Work task.
Where a line in the material below has the string "agent", please report it.

Given data.

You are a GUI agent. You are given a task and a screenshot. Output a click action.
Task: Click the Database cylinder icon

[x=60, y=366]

---

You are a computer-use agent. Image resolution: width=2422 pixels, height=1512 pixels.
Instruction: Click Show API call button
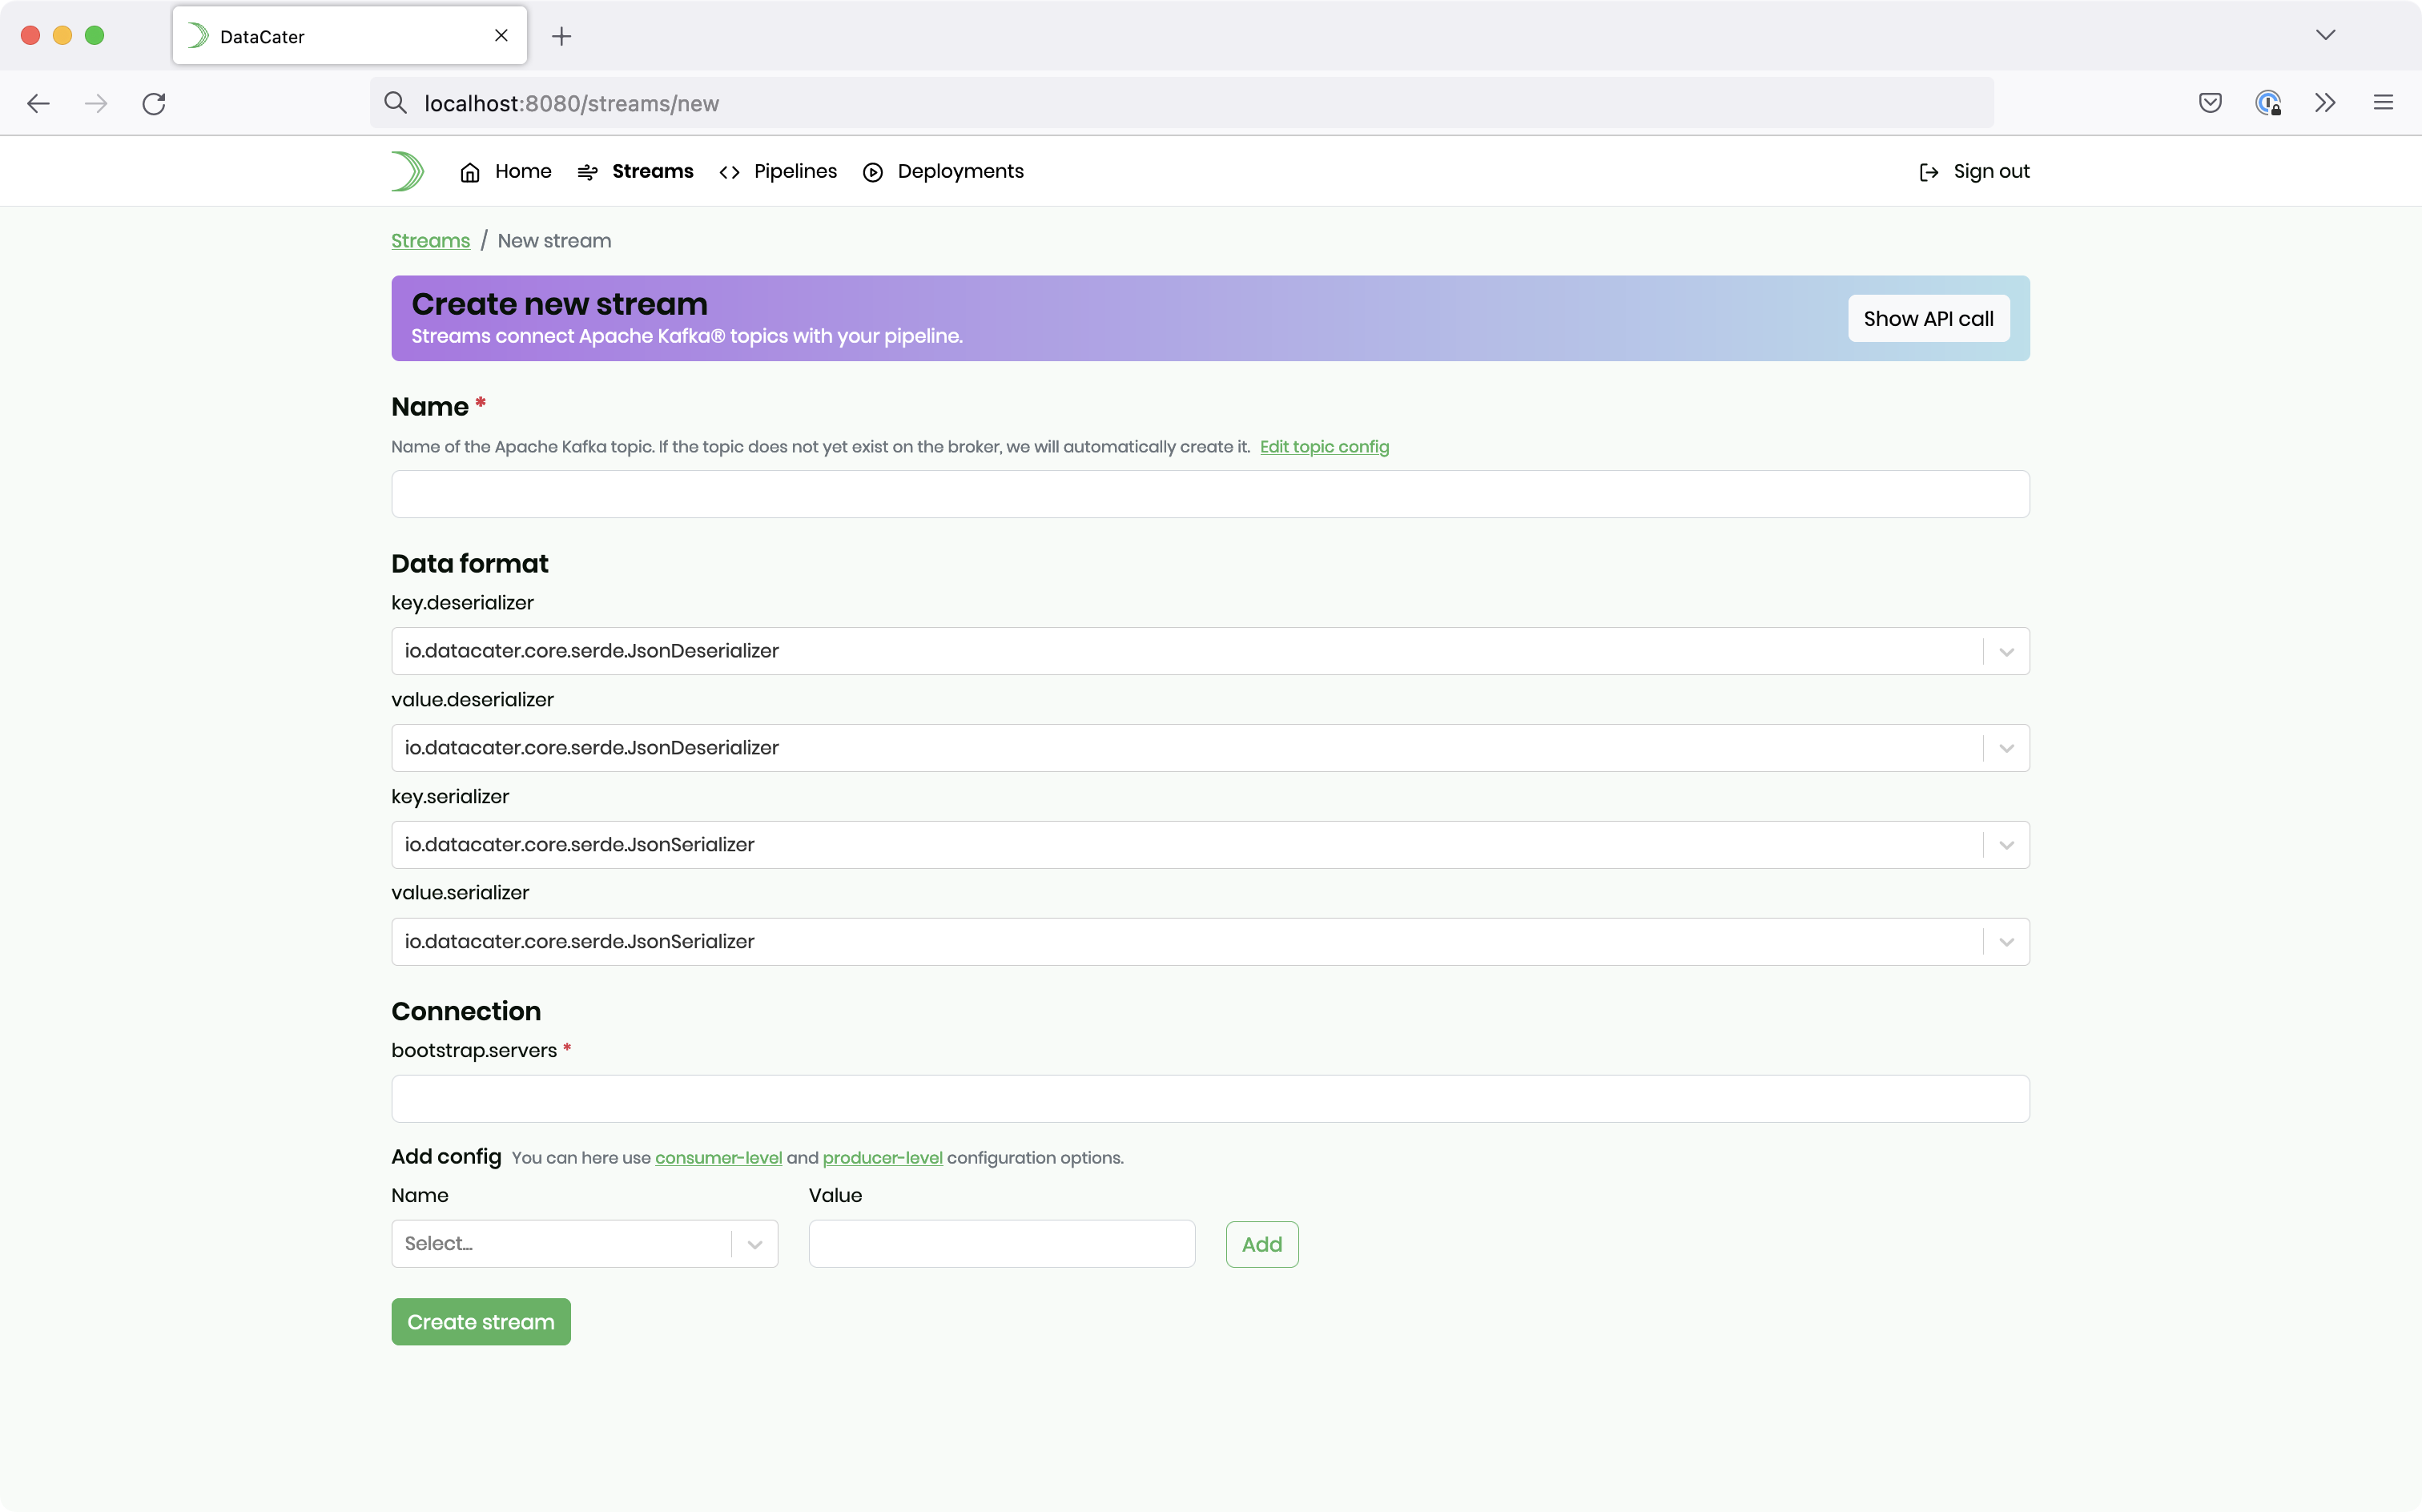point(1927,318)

Answer to this task.
You are a GUI agent. You are given a task and a screenshot. Output a click action.
You are a computer-use agent. Image resolution: width=2422 pixels, height=1512 pixels.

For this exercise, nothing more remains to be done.